Task requirements: Below are some records; output all of them exactly.

Records drawn from a dataset:
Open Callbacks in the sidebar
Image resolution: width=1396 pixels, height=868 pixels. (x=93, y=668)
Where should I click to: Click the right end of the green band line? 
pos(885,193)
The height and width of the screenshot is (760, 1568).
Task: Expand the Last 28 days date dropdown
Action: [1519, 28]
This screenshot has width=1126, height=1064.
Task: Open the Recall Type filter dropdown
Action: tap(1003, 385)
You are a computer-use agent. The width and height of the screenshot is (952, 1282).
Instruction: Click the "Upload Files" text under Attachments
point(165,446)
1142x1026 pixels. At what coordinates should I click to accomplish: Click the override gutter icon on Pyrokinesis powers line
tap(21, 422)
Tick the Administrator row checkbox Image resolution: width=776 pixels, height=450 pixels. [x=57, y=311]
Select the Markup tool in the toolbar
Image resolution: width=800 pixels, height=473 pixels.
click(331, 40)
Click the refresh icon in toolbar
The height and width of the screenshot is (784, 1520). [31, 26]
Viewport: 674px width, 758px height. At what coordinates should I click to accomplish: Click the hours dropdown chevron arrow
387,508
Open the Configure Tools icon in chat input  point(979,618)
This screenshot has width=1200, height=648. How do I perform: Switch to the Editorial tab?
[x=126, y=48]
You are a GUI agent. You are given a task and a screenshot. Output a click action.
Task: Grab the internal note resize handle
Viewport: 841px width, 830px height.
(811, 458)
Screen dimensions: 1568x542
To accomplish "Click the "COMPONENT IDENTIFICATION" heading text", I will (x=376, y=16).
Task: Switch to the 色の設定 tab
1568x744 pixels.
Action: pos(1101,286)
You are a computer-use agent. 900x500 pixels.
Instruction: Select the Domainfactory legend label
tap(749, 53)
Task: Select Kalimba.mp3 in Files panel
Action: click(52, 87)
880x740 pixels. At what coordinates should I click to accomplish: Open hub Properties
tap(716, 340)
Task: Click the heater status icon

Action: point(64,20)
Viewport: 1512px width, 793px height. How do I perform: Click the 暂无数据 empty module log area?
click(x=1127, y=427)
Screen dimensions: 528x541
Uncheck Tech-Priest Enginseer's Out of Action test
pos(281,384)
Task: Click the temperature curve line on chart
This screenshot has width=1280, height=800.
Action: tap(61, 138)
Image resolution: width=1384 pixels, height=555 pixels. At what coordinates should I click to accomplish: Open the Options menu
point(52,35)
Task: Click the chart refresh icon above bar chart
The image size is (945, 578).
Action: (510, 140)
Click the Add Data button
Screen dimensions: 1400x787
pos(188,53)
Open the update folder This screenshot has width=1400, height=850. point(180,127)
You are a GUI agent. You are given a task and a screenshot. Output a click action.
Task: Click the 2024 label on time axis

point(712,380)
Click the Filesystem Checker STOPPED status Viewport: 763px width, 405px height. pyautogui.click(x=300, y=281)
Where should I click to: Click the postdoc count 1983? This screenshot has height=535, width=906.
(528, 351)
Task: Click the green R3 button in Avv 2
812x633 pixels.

Expected answer:
Open Callbacks in the sidebar
Image resolution: width=1396 pixels, height=868 pixels. (x=93, y=668)
Where should I click to: Click the right end of the green band line? 
pos(885,193)
The height and width of the screenshot is (760, 1568).
Task: Expand the Last 28 days date dropdown
Action: [1519, 28]
This screenshot has width=1126, height=1064.
Task: Open the Recall Type filter dropdown
Action: tap(1003, 385)
You are a computer-use agent. The width and height of the screenshot is (952, 1282).
Instruction: Click the "Upload Files" text under Attachments
point(165,446)
1142x1026 pixels. At what coordinates should I click to accomplish: Click the override gutter icon on Pyrokinesis powers line
tap(21, 422)
Tick the Administrator row checkbox Image resolution: width=776 pixels, height=450 pixels. [x=57, y=311]
Select the Markup tool in the toolbar
Image resolution: width=800 pixels, height=473 pixels.
click(331, 40)
Click the refresh icon in toolbar
The height and width of the screenshot is (784, 1520). [31, 26]
Viewport: 674px width, 758px height. At what coordinates should I click to accomplish: Click the hours dropdown chevron arrow
387,508
Open the Configure Tools icon in chat input  point(979,618)
This screenshot has width=1200, height=648. How do I perform: Switch to the Editorial tab?
[x=126, y=48]
You are a GUI agent. You are given a task and a screenshot. Output a click action.
Task: Grab the internal note resize handle
Viewport: 841px width, 830px height.
(811, 458)
Screen dimensions: 1568x542
To accomplish "Click the "COMPONENT IDENTIFICATION" heading text", I will (x=376, y=16).
Task: Switch to the 色の設定 tab
1568x744 pixels.
Action: pos(1101,286)
You are a computer-use agent. 900x500 pixels.
Instruction: Select the Domainfactory legend label
tap(749, 53)
Task: Select Kalimba.mp3 in Files panel
Action: click(52, 87)
880x740 pixels. At what coordinates should I click to accomplish: Open hub Properties
tap(716, 340)
Task: Click the heater status icon

Action: point(64,20)
Viewport: 1512px width, 793px height. How do I perform: Click the 暂无数据 empty module log area?
click(x=1127, y=427)
Screen dimensions: 528x541
Uncheck Tech-Priest Enginseer's Out of Action test
pos(281,384)
Task: Click the temperature curve line on chart
This screenshot has width=1280, height=800.
Action: tap(61, 138)
Image resolution: width=1384 pixels, height=555 pixels. At what coordinates should I click to accomplish: Open the Options menu
point(52,35)
Task: Click the chart refresh icon above bar chart
The image size is (945, 578).
Action: (510, 140)
Click the Add Data button
Screen dimensions: 1400x787
pos(188,53)
Open the update folder This screenshot has width=1400, height=850. point(180,127)
You are a GUI agent. You are given a task and a screenshot. Output a click action.
Task: Click the 2024 label on time axis

point(712,380)
Click the Filesystem Checker STOPPED status Viewport: 763px width, 405px height. pyautogui.click(x=300, y=281)
Where should I click to: Click the postdoc count 1983? This screenshot has height=535, width=906.
(528, 351)
Task: Click the green R3 button in Avv 2
812x633 pixels.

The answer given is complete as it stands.